NOT PRECEDENTIAL
UNITED STATES COURT OF APPEALS FOR THE THIRD CIRCUIT ____________
No. 24-3365 ____________
In re: TEAM SYSTEMS INTERNATIONAL, LLC, Debtor
STEVEN M. ACOSTA; JOHN S. MACIOROWSKI; CHRISTOPHER MOTT; DEBORAH EVANS MOTT, Appellants
v.
GEORGE L. MILLER, in his capacity as Chapter 7 Trustee for the bankruptcy estate of Team Systems International, LLC ____________
On Appeal from the United States District Court for the District of Delaware (D.C. No. 1:23-cv-01038) District Judge: Honorable Gregory B. Williams ____________
Submitted Pursuant to Third Circuit L.A.R. 34.1(a) November 4, 2025 ____________
Before: KRAUSE, PHIPPS, and ROTH, Circuit Judges
(Filed: March 26, 2026) ____________
OPINION * ____________
* This disposition is not an opinion of the full Court and pursuant to I.O.P. 5.7 does not constitute binding precedent. PHIPPS, Circuit Judge. During the pendency of an appeal of judgments against it, a limited liability
company filed for bankruptcy. On behalf of the LLC, the bankruptcy trustee negotiated a
settlement that was approximately ten percent less than the appealed judgments. But that favorable discount was not enough for the members of the LLC, who were hoping to
recover some of their equity interests in the LLC, so they objected to the proposed
settlement on the ground that it was still too high. The Bankruptcy Court evaluated the proposed settlement, determined that it was reasonable, and approved it. The LLC’s
members appealed that order to the District Court, which affirmed the Bankruptcy Court’s
ruling. The members now appeal that decision. For the reasons below, we will affirm the judgment of the District Court.
BACKGROUND
In June 2017, the Federal Emergency Management Agency published a request for
proposals for the provision of bottled water. In response to that full and open competition,
Team Systems International, a Delaware limited liability company with four members, 1
submitted a proposal and was awarded a five-year contract. To meet the demands of the
contract, TSI entered into a consulting agreement with two other entities, GPDEV, LLC,
and Simons Exploration, Inc., d/b/a Archangel International, referred to herein as ‘the
consultants,’ to find suppliers of bottled water. The consultants identified one supplier, Niagara Bottling, LLC, and TSI promised the consultants 25% of the net income realized
from the bottled water supplied by Niagara.

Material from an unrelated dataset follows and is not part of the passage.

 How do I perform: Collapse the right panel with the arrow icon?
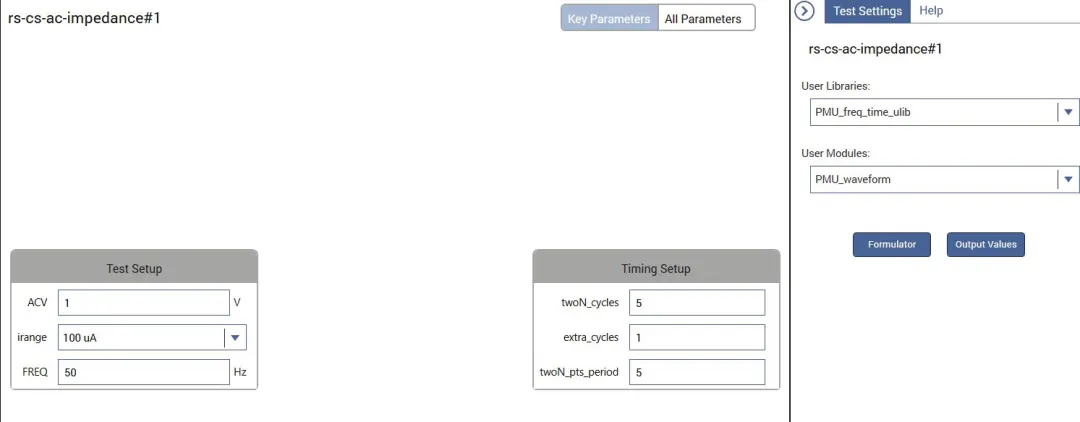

1 Those members were “Deborah Evans Mott; her son, Christopher Mott; her husband, John Maciorowski; and Steven Acosta.” In re Team Sys. Int’l, LLC, 640 B.R. 296, 302 (Bankr. D. Del. 2022).
2 Shortly after TSI was awarded the FEMA contract, Hurricane Maria hit Puerto Rico, and the needed bottled water exceeded Niagara Bottling’s capacity. The consultants then
found another supplier, Nestle Waters, for about half of the needed bottled water. In
calculating the compensation due the consultants, however, TSI included only the net income from the water supplied by Niagara Bottling – not the net income from the water
provided by Nestle.
The consultants sued TSI in federal court in Florida for the shortfall in their compensation from the net income for the Nestle-supplied bottled water. See GPDEV,
LLC v. Team Sys. Int’l, LLC, 2021 WL 5035029, at *1 (N.D. Fla. Sept. 28, 2021). In
August 2021, the case went to trial, and in response to special interrogatories, the jury determined that TSI’s net income from the FEMA contract was about $25 million and that
the consulting agreement had been modified so that it applied not only to water supplied
by Niagara Bottling but also to water supplied by Nestle. Id. at *2. Consistent with those
findings, the jury awarded around $6.2 million inclusive of nearly $1 million in
prejudgment interest to the consultants. Id. TSI appealed those judgments to the Eleventh
Circuit.
On January 18, 2022, while that appeal was pending and after TSI’s opening brief
was filed but before any additional briefing or oral argument, TSI filed for Chapter 11
bankruptcy in Delaware. See In re Team Sys. Int’l, LLC, 640 B.R. 296, 305 (Bankr. D. Del.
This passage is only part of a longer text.